Megan has kept bees most of the twelve years we have now lived in Maine.  I got a little more involved in the years she was in college but not much.  I remember the first spring, still in Wisconsin, when I had to buy new bees because ours had not survived the winter.  Now, I am convinced that fear of anything other than displeasing God most high is just sin.  So there I was with a wooden and screen box about the size of a shoe box and filled with agitated bees.  My job was to open it up and take the little central cage with the queen out, remove the cork holding her in and replace it with a small marshmallow.  Then I was to place her little cage in the center of the brood box.  Nothing to it I suppose unless, like me, you have a real “sin problem” with fear of bees.  I stood there hyperventilating, sweating in the cool March air with snow patches still on the ground.  I wondered if I would be found later having fainted and then killed by honey bees.  Crazy thoughts I know.  I wanted to be a good mom and get Megan’s bees going for her.  I also wanted to be anywhere but where I was and the bees surely knew I was not the beekeeper.  It all worked out in the end and I gladly welcomed her home for the summer  

One hive swarmed this summer. I was able to cut the branch they were hanging from and Megan and I got them back into the box. They swarmed again and I was home alone. Oh No! Time to test my courage.

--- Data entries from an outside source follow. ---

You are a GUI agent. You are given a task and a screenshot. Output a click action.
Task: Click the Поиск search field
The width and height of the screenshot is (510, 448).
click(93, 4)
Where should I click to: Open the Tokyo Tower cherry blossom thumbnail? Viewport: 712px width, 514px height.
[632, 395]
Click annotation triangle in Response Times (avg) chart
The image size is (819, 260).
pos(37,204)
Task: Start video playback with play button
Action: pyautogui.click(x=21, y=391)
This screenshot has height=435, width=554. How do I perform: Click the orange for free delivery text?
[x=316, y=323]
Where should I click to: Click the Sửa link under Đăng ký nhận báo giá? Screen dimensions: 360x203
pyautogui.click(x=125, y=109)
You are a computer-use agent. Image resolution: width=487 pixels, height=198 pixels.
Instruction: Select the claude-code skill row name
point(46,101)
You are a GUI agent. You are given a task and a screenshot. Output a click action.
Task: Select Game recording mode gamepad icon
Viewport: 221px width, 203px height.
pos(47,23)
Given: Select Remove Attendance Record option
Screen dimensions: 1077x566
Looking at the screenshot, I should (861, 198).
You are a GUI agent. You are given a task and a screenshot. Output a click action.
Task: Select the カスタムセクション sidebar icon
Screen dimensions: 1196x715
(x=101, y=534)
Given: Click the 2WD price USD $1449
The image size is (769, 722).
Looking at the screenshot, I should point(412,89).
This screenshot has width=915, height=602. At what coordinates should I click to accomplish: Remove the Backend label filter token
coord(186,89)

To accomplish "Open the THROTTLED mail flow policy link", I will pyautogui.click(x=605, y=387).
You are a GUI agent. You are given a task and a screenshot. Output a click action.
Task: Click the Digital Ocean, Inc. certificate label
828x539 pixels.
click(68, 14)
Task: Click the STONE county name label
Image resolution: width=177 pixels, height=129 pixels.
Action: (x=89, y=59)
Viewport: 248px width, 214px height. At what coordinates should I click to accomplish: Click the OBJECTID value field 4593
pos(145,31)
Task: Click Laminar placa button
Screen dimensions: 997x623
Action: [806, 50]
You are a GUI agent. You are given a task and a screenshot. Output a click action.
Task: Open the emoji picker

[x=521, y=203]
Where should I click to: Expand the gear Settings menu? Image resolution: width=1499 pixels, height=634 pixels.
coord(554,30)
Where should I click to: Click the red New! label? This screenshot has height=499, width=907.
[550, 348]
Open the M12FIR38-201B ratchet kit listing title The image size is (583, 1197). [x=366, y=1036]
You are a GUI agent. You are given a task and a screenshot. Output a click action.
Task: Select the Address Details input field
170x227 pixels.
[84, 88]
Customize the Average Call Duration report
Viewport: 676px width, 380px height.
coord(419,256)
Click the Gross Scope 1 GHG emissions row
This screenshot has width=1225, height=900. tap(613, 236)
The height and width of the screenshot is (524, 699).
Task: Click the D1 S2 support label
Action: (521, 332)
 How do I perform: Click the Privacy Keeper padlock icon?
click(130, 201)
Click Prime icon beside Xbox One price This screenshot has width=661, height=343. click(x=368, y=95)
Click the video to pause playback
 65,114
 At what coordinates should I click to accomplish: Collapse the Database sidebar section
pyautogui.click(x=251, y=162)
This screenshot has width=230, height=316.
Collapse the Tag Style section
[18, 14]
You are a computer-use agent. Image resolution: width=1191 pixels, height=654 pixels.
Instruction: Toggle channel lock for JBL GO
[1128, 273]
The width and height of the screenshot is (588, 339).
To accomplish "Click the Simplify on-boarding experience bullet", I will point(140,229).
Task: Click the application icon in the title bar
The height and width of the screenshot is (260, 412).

I gave them a new box all their own under the apple tree.

So now we are living in Central Maine.  A few years ago we took a break from the little homestead in order to give more time and attention to my parents.  We covered the garden with black plastic and culled out the old hens.  The bees either left of died.  I was pretty quick to go back to the garden and the flock but Megan announced she was done with bees.  I gave it another year thinking surely it just needed time.  No change.  Another year and another.  I wanted honey and I didn’t want to pay the price in dollars.  I finally came around to the understanding I would either have to pay in dollars or in changing my thinking.  The latter won out.  

Megan did agree to mentor me and she has been patient and helpful.  I learned to really appreciate the little bees and their ways.  I no longer hyperventilate at the thought of opening the hive.  So I am on my way.  

This has been a very unusual year with a severe drought, but what hasn’t been unusual in 2020?  I’m letting the girls keep all their hard earned honey.  I will have to feed them this winter as well.  I am now the not so reluctant bee keeper.